What is the status on finally getting a functional x64 build for windows? I am mainly interested in embedding PyPy and unless there is support for it, I will continue to avoid it.

mathgl said...

does new cpyext help for supporting numpy?

mattip said...

HelpingHand: work on x64 for windows [0] is awaiting a champion, with either the skill to do it or with the deep pockets to sponsor it. If you are interested, please come to #pypy on IRC to discuss it

[0] http://doc.pypy.org/en/latest/windows.html#what-is-missing-for-a-full-64-bit-translation

mattip said...

mathgl: yes, we are cautiously optimistic that if we now flesh out cpyext to support enough of the C-API that vanilla numpy might just work.
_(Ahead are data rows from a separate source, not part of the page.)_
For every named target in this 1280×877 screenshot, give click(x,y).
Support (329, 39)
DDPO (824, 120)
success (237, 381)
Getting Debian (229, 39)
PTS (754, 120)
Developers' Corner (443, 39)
Stay tuned for further developments

Martin Gfeller said...

I've asked Brett Cannon, well-know Pythonista working at Microsoft about whether they could sponsor or undertake Windows 64-bit work.

If you have a substantial use cause requiring the speed of PyPy, large address spaces and Windows, it might help.

Unknown said...

What happened to the speed graph on speed.pypy.org? The speedups for earlier versions of PyPy before 5.0 suddenly are much higher than they used to be. Compare for example against the graph of a couple of weeks ago (http://web.archive.org/web/20160228102615/http://speed.pypy.org/)

Version 28/2 11/3
1.5 3.18x 4.86x
2.1 6.12x 7.50x
2.4.0 6.22x 7.61x
2.6.1 7.05x 8.58x

Has the benchmark been changed, the timing method, the speed computation, hardware used, etc? More importantly, which version is "correct"?

Maciej Fijalkowski said...

Hi Paul.

We rerun all benchmarks on old Pythons and it shows now a different subset of benchmarks. I must admit I don't know why the main site chooses some benchmarks and not others, it's certainly not deliberate. Any single number you use is not correct, a bit by definition - we suggest you look in details what the benchmarks do or even better, benchmark yourself. We'll look why it's showing a different subset

Unknown said...

Great news! Awesome!

mattip said...

Paul Melis, Maciej Fjalkowski - indeed there was a bug; I reran the old benchmarks but only ~half ran to completion. I reverted the bad run, now results are like they used to be. Thanks for pointing it out

Unknown said...

When is release of pypy3 5.0?
I'd like also to get the profit of pypy5.0 by a condition of support of python 3.2.5.

Armin Rigo said...

lxml 3.6.0 released with support for PyPy 5.x.

Armin Rigo said...

Before trying out lxml 3.6.0, upgrade to PyPy 5.0.1: the release 5.0.0 does not reliably work with it.